--- OBJECTIVE ---
Copy the entire listing below line for line, keeping every character, number, and symbol unchanged.

--- ENTRIES PROVIDED ---

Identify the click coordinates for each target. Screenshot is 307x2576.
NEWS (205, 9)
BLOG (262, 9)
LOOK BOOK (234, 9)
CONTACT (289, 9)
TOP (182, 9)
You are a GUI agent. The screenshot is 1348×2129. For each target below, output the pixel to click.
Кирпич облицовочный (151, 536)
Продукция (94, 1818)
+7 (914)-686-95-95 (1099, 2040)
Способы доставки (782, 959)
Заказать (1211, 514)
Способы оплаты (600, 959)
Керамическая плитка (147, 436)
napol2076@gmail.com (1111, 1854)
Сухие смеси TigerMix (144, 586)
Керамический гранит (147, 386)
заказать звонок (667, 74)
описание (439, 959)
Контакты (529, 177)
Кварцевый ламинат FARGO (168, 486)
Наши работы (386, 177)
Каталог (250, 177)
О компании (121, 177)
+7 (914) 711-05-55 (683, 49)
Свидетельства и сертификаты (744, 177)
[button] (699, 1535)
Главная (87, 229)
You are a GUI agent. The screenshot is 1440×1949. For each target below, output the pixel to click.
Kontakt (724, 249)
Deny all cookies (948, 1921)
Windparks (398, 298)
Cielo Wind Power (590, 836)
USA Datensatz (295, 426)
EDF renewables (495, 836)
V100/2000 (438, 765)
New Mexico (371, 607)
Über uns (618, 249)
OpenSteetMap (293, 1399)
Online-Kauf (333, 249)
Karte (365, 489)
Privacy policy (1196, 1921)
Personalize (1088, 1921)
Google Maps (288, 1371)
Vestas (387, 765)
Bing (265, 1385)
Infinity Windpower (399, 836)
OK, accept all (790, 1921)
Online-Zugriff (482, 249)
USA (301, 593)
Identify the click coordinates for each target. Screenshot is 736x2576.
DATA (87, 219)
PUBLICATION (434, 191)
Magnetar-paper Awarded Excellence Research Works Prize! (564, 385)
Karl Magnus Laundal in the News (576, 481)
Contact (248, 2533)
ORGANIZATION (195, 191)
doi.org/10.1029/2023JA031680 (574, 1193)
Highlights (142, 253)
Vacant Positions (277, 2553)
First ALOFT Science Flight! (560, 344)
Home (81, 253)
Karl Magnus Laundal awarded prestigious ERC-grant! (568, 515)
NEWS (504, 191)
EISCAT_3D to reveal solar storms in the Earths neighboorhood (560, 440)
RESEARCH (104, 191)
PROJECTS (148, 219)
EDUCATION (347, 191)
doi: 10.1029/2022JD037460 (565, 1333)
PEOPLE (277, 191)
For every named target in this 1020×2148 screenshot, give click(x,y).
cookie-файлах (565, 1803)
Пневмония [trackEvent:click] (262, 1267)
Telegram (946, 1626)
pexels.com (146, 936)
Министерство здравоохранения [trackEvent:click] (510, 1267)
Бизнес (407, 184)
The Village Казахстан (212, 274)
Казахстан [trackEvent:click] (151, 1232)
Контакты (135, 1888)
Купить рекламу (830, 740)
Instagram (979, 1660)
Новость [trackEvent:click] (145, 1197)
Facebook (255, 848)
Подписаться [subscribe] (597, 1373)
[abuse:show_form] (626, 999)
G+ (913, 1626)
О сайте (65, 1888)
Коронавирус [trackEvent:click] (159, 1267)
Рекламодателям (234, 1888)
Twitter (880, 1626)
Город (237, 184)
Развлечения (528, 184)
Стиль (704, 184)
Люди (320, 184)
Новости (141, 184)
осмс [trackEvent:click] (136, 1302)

--- THE REPLY ---
Identify the click coordinates for each target. Screenshot is 307x2576.
NEWS (205, 9)
BLOG (262, 9)
LOOK BOOK (234, 9)
CONTACT (289, 9)
TOP (182, 9)
You are a GUI agent. The screenshot is 1348×2129. For each target below, output the pixel to click.
Кирпич облицовочный (151, 536)
Продукция (94, 1818)
+7 (914)-686-95-95 (1099, 2040)
Способы доставки (782, 959)
Заказать (1211, 514)
Способы оплаты (600, 959)
Керамическая плитка (147, 436)
napol2076@gmail.com (1111, 1854)
Сухие смеси TigerMix (144, 586)
Керамический гранит (147, 386)
заказать звонок (667, 74)
описание (439, 959)
Контакты (529, 177)
Кварцевый ламинат FARGO (168, 486)
Наши работы (386, 177)
Каталог (250, 177)
О компании (121, 177)
+7 (914) 711-05-55 (683, 49)
Свидетельства и сертификаты (744, 177)
[button] (699, 1535)
Главная (87, 229)
You are a GUI agent. The screenshot is 1440×1949. For each target below, output the pixel to click.
Kontakt (724, 249)
Deny all cookies (948, 1921)
Windparks (398, 298)
Cielo Wind Power (590, 836)
USA Datensatz (295, 426)
EDF renewables (495, 836)
V100/2000 (438, 765)
New Mexico (371, 607)
Über uns (618, 249)
OpenSteetMap (293, 1399)
Online-Kauf (333, 249)
Karte (365, 489)
Privacy policy (1196, 1921)
Personalize (1088, 1921)
Google Maps (288, 1371)
Vestas (387, 765)
Bing (265, 1385)
Infinity Windpower (399, 836)
OK, accept all (790, 1921)
Online-Zugriff (482, 249)
USA (301, 593)
Identify the click coordinates for each target. Screenshot is 736x2576.
DATA (87, 219)
PUBLICATION (434, 191)
Magnetar-paper Awarded Excellence Research Works Prize! (564, 385)
Karl Magnus Laundal in the News (576, 481)
Contact (248, 2533)
ORGANIZATION (195, 191)
doi.org/10.1029/2023JA031680 (574, 1193)
Highlights (142, 253)
Vacant Positions (277, 2553)
First ALOFT Science Flight! (560, 344)
Home (81, 253)
Karl Magnus Laundal awarded prestigious ERC-grant! (568, 515)
NEWS (504, 191)
EISCAT_3D to reveal solar storms in the Earths neighboorhood (560, 440)
RESEARCH (104, 191)
PROJECTS (148, 219)
EDUCATION (347, 191)
doi: 10.1029/2022JD037460 (565, 1333)
PEOPLE (277, 191)
For every named target in this 1020×2148 screenshot, give click(x,y).
cookie-файлах (565, 1803)
Пневмония [trackEvent:click] (262, 1267)
Telegram (946, 1626)
pexels.com (146, 936)
Министерство здравоохранения [trackEvent:click] (510, 1267)
Бизнес (407, 184)
The Village Казахстан (212, 274)
Казахстан [trackEvent:click] (151, 1232)
Контакты (135, 1888)
Купить рекламу (830, 740)
Instagram (979, 1660)
Новость [trackEvent:click] (145, 1197)
Facebook (255, 848)
Подписаться [subscribe] (597, 1373)
[abuse:show_form] (626, 999)
G+ (913, 1626)
О сайте (65, 1888)
Коронавирус [trackEvent:click] (159, 1267)
Рекламодателям (234, 1888)
Twitter (880, 1626)
Город (237, 184)
Развлечения (528, 184)
Стиль (704, 184)
Люди (320, 184)
Новости (141, 184)
осмс [trackEvent:click] (136, 1302)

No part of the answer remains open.